MATERIAL TO PROCESS
>>>

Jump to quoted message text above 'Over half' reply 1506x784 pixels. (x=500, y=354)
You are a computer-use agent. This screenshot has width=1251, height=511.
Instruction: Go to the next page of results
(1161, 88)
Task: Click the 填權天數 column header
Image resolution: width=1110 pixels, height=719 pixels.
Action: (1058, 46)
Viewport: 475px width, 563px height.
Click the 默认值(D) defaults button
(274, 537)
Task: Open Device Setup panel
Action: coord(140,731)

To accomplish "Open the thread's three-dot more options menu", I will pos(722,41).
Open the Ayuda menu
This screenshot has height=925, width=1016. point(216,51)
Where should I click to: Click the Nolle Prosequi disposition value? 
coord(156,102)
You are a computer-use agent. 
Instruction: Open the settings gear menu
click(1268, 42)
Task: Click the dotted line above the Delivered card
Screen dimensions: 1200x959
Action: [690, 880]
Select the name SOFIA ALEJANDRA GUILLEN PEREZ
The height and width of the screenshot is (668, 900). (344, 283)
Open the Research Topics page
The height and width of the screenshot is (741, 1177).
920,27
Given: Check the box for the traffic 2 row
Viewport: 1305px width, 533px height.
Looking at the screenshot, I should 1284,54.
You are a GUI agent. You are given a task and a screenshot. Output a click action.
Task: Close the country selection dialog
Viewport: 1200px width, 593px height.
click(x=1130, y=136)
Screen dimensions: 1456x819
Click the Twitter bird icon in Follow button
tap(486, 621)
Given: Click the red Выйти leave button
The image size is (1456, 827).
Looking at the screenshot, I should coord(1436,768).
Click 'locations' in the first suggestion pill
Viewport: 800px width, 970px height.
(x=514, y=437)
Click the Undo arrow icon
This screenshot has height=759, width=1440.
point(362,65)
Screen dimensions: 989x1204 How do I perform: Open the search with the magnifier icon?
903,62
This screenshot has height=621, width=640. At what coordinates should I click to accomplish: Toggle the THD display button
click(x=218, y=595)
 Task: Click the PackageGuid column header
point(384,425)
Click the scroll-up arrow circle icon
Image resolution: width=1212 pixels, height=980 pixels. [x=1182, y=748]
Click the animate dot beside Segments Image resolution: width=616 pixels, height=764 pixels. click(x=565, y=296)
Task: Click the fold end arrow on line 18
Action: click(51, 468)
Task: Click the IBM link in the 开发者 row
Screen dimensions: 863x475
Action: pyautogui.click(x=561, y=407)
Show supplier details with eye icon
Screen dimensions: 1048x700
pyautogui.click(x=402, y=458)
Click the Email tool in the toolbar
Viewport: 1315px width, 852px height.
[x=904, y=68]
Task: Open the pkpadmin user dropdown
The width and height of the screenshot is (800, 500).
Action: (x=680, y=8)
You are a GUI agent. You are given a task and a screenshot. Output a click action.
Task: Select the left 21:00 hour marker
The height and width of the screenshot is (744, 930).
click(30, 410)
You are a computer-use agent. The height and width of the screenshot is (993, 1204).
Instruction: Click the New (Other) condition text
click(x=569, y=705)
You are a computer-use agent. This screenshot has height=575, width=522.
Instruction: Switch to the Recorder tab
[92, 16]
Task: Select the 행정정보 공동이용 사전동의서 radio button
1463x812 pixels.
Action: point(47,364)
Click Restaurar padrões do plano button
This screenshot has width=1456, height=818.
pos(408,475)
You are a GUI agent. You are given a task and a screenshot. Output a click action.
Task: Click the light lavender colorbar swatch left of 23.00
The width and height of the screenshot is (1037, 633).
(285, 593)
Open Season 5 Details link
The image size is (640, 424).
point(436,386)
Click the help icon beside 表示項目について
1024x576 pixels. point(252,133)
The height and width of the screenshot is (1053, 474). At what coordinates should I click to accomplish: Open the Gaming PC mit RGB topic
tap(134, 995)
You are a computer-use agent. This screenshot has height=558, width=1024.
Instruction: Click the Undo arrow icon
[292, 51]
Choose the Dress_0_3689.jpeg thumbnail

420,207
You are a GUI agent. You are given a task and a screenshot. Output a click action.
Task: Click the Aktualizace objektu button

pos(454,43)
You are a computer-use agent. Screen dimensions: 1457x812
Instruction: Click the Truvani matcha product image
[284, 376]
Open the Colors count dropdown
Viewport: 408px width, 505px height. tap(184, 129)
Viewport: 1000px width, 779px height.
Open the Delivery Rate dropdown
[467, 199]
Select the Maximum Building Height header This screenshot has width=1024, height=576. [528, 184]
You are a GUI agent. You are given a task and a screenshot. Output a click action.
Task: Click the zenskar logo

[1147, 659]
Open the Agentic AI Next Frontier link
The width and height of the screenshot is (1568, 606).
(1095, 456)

<<<

PROBLEM STATEMENT
Output exactly the lines of the material above from the one containing "The height and width of the screenshot is (1053, 474)." up to and including the one containing "Select the Maximum".

TASK SOLUTION
The height and width of the screenshot is (1053, 474). At what coordinates should I click to accomplish: Open the Gaming PC mit RGB topic
tap(134, 995)
You are a computer-use agent. This screenshot has height=558, width=1024.
Instruction: Click the Undo arrow icon
[292, 51]
Choose the Dress_0_3689.jpeg thumbnail

420,207
You are a GUI agent. You are given a task and a screenshot. Output a click action.
Task: Click the Aktualizace objektu button

pos(454,43)
You are a computer-use agent. Screen dimensions: 1457x812
Instruction: Click the Truvani matcha product image
[284, 376]
Open the Colors count dropdown
Viewport: 408px width, 505px height. tap(184, 129)
Viewport: 1000px width, 779px height.
Open the Delivery Rate dropdown
[467, 199]
Select the Maximum Building Height header This screenshot has width=1024, height=576. [528, 184]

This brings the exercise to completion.